Why You Should Read This
What at first sounds like a meaningless buzzword for a passing fad in our fast-changing business of building IT-products, deserves a closer look. There has been a growing serverless software ecosystem over the past six years, but there are few systematic studies about their practical use.
What is the appeal of serverless computing?
Serverless computing aims to provide both ease of use and efficiency for common software services that run on cloud resources.
How is it defined?
It is any computing platform that hides server usage from developers and runs code on-demand automatically scaled and billed only for the time the code is running.
As a summary, the authors come to the following conclusions:
Serverless applications combine managed stateless ephemeral computing solutions [function-as-a-service (FaaS)], such as Amazon Web Services (AWS) Lambda, Azure Functions, and Google Cloud Functions, with fully provider-managed services for messaging, file storage, databases, streaming, and authentication [back end-as-a-service (BaaS)].
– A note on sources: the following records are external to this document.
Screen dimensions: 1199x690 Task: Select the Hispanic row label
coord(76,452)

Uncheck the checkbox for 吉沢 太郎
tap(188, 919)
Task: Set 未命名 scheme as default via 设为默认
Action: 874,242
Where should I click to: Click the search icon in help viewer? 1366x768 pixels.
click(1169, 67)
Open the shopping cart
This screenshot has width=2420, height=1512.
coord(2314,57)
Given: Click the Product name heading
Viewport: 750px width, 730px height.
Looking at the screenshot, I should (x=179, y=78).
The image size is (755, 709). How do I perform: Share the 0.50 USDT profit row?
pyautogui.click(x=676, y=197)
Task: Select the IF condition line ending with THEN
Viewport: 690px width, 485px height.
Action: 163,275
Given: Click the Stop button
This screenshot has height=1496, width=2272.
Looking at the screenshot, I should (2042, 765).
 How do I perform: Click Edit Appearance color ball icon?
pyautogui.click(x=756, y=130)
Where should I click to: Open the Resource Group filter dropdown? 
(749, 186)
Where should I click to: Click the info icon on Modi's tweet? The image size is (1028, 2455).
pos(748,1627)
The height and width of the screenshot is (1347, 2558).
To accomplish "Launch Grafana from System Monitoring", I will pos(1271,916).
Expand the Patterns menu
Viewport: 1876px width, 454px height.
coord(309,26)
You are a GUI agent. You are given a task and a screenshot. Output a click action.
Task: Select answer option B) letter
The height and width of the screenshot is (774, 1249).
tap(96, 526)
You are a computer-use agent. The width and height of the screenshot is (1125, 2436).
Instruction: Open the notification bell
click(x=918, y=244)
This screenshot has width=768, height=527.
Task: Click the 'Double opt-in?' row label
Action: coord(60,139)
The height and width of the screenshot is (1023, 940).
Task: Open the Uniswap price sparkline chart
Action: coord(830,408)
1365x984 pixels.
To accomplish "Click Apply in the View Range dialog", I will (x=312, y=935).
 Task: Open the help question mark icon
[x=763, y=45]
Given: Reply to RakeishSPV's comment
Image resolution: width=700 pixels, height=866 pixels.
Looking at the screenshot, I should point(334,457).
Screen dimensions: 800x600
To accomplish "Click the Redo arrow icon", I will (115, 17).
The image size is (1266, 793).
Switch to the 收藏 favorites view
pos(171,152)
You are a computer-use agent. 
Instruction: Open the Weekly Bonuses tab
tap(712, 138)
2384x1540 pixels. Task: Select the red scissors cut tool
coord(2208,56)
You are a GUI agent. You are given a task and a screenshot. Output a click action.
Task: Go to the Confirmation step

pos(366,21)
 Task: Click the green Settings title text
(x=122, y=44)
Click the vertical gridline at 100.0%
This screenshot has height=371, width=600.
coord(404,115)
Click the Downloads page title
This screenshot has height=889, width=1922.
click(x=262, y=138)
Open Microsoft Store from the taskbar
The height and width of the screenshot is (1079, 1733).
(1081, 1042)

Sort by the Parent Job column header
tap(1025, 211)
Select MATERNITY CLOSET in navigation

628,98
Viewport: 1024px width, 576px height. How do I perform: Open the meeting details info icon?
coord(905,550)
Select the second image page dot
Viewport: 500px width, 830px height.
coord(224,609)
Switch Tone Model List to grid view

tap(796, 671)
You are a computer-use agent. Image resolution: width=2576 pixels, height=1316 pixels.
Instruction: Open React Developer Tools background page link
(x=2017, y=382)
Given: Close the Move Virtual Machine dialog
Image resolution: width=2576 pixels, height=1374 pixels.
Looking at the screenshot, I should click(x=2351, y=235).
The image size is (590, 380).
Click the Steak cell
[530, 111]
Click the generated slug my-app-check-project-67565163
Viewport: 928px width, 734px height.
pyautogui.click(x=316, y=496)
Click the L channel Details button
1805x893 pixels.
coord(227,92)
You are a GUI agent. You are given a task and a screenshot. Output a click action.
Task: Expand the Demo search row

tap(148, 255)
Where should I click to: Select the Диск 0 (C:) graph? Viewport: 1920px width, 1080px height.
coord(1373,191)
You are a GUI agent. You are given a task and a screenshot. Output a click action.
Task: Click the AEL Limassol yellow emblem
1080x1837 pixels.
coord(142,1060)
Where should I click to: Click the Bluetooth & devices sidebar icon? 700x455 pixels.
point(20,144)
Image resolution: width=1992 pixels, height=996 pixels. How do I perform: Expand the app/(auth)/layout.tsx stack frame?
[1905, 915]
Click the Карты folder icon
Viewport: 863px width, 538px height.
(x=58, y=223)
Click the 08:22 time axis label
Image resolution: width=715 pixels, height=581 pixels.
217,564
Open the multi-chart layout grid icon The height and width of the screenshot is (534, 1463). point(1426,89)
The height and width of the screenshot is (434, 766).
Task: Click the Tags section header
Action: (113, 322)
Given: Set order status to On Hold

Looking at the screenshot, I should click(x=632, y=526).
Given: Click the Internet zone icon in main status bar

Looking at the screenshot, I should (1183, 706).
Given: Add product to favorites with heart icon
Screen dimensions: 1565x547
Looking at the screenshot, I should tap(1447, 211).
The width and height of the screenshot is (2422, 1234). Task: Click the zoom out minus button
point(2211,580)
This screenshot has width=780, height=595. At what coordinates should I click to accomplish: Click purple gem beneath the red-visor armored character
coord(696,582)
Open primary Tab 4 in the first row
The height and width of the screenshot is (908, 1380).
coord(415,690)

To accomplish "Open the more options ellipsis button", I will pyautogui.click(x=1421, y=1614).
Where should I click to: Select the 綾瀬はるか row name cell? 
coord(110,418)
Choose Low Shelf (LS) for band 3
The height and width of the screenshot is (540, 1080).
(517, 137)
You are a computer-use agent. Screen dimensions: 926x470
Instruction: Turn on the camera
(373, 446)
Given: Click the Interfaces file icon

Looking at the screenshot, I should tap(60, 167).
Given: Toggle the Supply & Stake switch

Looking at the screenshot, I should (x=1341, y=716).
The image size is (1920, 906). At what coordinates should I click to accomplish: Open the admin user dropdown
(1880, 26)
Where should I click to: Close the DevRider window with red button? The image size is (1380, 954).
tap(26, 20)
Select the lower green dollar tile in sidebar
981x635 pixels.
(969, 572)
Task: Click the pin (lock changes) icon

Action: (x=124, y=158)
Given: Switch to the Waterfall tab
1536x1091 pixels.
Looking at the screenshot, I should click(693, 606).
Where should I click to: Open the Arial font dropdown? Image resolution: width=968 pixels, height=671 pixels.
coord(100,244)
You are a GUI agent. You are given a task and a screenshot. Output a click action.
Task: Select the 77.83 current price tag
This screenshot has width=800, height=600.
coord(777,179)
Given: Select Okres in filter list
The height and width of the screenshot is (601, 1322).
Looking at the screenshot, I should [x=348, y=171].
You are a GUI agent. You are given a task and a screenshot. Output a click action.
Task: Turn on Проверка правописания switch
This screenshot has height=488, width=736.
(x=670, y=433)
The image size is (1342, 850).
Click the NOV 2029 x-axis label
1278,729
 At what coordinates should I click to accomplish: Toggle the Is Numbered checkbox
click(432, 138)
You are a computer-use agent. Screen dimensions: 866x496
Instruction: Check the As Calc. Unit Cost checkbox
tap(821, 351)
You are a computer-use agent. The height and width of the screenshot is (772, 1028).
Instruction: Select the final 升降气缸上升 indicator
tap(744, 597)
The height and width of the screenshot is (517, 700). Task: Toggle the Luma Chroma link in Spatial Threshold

Serverless applications are most commonly used for short-running tasks with low data volume and bursty workloads.
They are mostly implemented on AWS, in either Python or JavaScript, and make heavy use of BaaS.
The appropriate granularity of serverless functions is currently debated. Opinions range from wrapping each program function or each API endpoint to the full-scale conversion of each microservice into serverless functions.
- Veröffentlicht: January 2021
- Autoren: Simon Eismann (University of Wurzburg, Germany), Joel Scheuner (University of Gothenburg, Sweden), Erwin van Eyk (VU Amsterdam, Amsterdam, Delft, Zuid-Holland, Netherlands), Maximilian Schwinger (University of Wurzburg, Germany), Johannes Grohmann (University of Wurzburg, Germany), Nikolas Herbst (University of Wurzburg, Germany), Dr. Cristina L. Abad (Escuela Superior Politecnica del Litoral, Guayaquil, Ecuador), Prof. Dr. Alexandru Iosup (Vrije Universiteit Amsterdam, Netherlands)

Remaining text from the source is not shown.